Task brief. Transcribe exactly the line containing "Click the Adtran brand heading" plus every later line in the data.

Data excerpts.

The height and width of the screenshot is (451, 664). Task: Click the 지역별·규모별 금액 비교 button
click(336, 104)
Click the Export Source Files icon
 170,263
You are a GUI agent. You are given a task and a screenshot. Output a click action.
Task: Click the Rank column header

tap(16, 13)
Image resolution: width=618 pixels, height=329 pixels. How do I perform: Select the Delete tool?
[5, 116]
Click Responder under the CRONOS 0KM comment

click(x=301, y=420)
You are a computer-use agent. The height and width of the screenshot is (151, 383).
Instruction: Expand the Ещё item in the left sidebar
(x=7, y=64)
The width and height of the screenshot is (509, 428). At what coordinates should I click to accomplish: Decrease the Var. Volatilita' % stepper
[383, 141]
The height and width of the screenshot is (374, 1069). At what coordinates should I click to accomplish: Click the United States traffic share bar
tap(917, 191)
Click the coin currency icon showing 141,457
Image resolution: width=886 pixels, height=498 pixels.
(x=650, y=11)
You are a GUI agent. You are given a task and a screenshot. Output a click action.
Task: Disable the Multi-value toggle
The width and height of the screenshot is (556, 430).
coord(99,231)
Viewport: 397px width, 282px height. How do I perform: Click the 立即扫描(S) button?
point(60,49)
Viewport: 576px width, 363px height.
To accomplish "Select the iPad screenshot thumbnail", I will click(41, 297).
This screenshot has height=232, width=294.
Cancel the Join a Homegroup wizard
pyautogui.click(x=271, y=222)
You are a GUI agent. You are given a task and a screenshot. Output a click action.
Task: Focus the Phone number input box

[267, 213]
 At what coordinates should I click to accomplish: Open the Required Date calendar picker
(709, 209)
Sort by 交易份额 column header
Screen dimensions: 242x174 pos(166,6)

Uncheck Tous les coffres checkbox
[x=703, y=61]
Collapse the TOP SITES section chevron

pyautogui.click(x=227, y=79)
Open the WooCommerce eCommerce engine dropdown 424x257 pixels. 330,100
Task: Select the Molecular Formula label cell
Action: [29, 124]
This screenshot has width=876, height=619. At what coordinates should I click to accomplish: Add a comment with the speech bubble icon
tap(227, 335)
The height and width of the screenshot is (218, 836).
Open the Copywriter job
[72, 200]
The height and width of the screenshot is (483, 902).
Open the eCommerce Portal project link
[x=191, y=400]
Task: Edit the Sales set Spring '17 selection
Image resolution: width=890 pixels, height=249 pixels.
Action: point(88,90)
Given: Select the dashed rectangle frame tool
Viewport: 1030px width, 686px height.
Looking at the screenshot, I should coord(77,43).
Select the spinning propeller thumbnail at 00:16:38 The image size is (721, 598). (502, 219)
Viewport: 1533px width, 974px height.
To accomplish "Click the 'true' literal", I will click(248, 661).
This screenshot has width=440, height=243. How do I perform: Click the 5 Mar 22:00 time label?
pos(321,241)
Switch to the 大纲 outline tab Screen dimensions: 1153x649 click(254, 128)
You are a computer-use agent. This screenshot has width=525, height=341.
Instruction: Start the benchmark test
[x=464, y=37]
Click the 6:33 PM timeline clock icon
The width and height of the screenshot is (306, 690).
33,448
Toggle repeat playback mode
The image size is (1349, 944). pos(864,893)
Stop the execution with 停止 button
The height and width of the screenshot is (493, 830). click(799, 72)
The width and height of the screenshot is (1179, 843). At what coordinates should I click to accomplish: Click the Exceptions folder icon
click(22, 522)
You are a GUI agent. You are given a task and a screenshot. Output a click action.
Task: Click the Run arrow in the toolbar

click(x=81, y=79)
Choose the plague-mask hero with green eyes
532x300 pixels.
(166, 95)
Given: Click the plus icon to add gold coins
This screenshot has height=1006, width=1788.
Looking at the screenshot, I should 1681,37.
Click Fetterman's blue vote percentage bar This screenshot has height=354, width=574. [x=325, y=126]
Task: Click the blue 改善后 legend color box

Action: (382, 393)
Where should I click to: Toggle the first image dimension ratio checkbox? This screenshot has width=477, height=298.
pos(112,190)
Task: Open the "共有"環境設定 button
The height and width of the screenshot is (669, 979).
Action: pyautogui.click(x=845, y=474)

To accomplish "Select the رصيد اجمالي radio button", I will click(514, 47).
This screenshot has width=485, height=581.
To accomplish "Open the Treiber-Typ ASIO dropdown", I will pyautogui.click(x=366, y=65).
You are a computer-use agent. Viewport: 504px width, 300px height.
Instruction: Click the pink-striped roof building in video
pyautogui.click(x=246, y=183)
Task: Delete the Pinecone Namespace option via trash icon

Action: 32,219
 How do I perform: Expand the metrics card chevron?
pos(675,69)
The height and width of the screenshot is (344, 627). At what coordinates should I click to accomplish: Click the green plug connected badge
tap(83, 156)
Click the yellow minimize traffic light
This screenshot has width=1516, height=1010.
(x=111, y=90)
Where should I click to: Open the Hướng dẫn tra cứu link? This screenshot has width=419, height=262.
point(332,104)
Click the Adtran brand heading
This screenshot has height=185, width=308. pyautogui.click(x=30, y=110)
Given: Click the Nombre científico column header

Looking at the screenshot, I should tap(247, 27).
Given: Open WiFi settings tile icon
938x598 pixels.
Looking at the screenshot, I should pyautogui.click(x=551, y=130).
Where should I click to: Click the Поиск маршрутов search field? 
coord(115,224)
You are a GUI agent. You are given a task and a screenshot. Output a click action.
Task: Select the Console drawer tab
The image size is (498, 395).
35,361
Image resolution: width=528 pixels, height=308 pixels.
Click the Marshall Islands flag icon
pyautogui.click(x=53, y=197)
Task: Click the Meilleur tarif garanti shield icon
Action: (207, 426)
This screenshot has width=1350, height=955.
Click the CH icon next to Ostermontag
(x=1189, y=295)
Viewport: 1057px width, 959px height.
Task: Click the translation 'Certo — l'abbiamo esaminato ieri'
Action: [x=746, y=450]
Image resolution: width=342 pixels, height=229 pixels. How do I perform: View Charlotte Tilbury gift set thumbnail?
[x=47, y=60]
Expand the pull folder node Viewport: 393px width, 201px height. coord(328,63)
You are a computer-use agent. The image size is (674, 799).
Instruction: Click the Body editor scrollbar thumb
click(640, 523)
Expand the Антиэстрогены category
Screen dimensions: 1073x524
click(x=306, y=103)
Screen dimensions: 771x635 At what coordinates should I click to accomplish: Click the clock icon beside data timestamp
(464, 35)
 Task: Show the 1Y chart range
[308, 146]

Output of the task.
Click the Adtran brand heading
This screenshot has height=185, width=308. pyautogui.click(x=30, y=110)
Given: Click the Nombre científico column header

Looking at the screenshot, I should tap(247, 27).
Given: Open WiFi settings tile icon
938x598 pixels.
Looking at the screenshot, I should pyautogui.click(x=551, y=130).
Where should I click to: Click the Поиск маршрутов search field? 
coord(115,224)
You are a GUI agent. You are given a task and a screenshot. Output a click action.
Task: Select the Console drawer tab
The image size is (498, 395).
35,361
Image resolution: width=528 pixels, height=308 pixels.
Click the Marshall Islands flag icon
pyautogui.click(x=53, y=197)
Task: Click the Meilleur tarif garanti shield icon
Action: (207, 426)
This screenshot has width=1350, height=955.
Click the CH icon next to Ostermontag
(x=1189, y=295)
Viewport: 1057px width, 959px height.
Task: Click the translation 'Certo — l'abbiamo esaminato ieri'
Action: [x=746, y=450]
Image resolution: width=342 pixels, height=229 pixels. How do I perform: View Charlotte Tilbury gift set thumbnail?
[x=47, y=60]
Expand the pull folder node Viewport: 393px width, 201px height. coord(328,63)
You are a computer-use agent. The image size is (674, 799).
Instruction: Click the Body editor scrollbar thumb
click(640, 523)
Expand the Антиэстрогены category
Screen dimensions: 1073x524
click(x=306, y=103)
Screen dimensions: 771x635 At what coordinates should I click to accomplish: Click the clock icon beside data timestamp
(464, 35)
 Task: Show the 1Y chart range
[308, 146]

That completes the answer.